=== TEXT EXCERPT ===

GERMANTOWN, Tennessee — "There is not a light at the end of the tunnel right now, we just have to get our community vaccinated," Methodist Germantown Administrative Director of Nursing Kristen Bell said.
For Bell, it's the sounds and the words from the COVID-19 patients she treats that haunt her at night.
"What I've heard over and over again is 'I'm so afraid, I'm so afraid' and it's because they are sick, they are hungry for air and they are alone and it's just breaks your heart," Bell added.
Moments like those are why Bell and the nursing team she leads are stressed and strained like no other time of the pandemic.
"It has been just a punch in the gut," Bell said.
On top of that, there's fewer available nurses, treating a record high number of patients who are staying and struggling longer.
"This is a long haul thing, most people aren't staying for three or four days, a lot of the folks are in that hospital room for weeks," Bell said.

=== EXTRACTED ENTRIES ===

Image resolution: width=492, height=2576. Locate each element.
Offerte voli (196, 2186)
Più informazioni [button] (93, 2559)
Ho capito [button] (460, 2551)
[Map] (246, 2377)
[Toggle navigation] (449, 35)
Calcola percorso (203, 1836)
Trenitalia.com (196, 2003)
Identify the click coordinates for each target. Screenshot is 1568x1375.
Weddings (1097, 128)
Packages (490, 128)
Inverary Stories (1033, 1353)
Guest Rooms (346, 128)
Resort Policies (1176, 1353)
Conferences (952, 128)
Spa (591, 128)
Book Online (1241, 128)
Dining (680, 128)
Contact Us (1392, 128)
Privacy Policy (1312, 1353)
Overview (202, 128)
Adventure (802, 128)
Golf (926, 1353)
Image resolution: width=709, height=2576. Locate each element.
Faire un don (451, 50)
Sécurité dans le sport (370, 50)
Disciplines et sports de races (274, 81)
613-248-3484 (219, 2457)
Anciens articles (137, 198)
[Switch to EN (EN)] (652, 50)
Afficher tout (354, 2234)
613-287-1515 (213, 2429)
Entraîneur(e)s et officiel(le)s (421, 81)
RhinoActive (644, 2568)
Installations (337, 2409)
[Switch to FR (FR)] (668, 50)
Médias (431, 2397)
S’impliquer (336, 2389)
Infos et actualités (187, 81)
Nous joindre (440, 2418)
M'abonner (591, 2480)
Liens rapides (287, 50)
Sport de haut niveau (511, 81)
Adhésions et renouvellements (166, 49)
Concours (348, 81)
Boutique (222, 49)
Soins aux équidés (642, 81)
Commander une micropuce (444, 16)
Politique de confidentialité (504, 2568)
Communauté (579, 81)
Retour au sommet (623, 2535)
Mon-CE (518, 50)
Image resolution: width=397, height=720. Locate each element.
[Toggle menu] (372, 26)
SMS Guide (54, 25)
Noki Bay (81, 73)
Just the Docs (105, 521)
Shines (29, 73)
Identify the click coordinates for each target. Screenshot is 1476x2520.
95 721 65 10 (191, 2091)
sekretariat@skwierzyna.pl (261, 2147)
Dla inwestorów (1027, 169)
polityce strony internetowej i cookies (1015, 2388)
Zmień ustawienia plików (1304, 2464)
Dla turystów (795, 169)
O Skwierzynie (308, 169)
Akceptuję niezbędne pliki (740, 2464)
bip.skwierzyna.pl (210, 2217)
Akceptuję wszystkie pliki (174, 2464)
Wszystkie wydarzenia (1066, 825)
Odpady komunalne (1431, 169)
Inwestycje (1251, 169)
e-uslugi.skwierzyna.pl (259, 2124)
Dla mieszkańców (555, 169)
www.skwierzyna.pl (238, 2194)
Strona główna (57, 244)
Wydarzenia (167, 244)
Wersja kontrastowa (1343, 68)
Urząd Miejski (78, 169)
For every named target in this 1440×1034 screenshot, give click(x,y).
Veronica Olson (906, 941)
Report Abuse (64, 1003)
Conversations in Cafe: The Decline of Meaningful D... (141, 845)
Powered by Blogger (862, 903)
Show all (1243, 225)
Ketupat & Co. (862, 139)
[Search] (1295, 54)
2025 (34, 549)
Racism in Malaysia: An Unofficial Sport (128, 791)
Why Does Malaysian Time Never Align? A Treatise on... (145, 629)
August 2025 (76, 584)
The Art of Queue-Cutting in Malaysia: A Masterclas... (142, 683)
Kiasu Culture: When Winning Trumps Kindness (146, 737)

===

**PROBLEMS AND TASKS:**
**A.** Return the part of the news story about the nurses that begins at the words "For Bell, it's" and stops after "of the pandemic.".
**B.** Answer these about the news story about the nurses:
(i) What is Kristen Bell's job title?
(ii) What does Bell say she has heard patients say over and over?
(iii) According to Bell, how long are a lot of patients in their hospital rooms?
**C.** Write what comes next in the news story about the nurses, picking up after its last sentence.
This material was drawn from a separate source.

**ANSWERS TO THE EXERCISES:**
**A.**
For Bell, it's the sounds and the words from the COVID-19 patients she treats that haunt her at night.
"What I've heard over and over again is 'I'm so afraid, I'm so afraid' and it's because they are sick, they are hungry for air and they are alone and it's just breaks your heart," Bell added.
Moments like those are why Bell and the nursing team she leads are stressed and strained like no other time of the pandemic.

**B.**
(i) Methodist Germantown Administrative Director of Nursing
(ii) "I'm so afraid, I'm so afraid"
(iii) For weeks

**C.**
Then there are those who aren't so lucky, who Bell says are getting younger and dying faster.
"We've seen 20-year-olds come in and get put on a ventilator and they are not here in a week and it just blows you away," Bell said.
With just one ICU bed available across the entire Methodist hospital system as of Tuesday morning, it's increasingly more difficult to choose who gets treated when.
"There are people who need regular surgeries and regular medical care who aren't going to get it for a while because we are so full and we are at a tipping point," Bell added.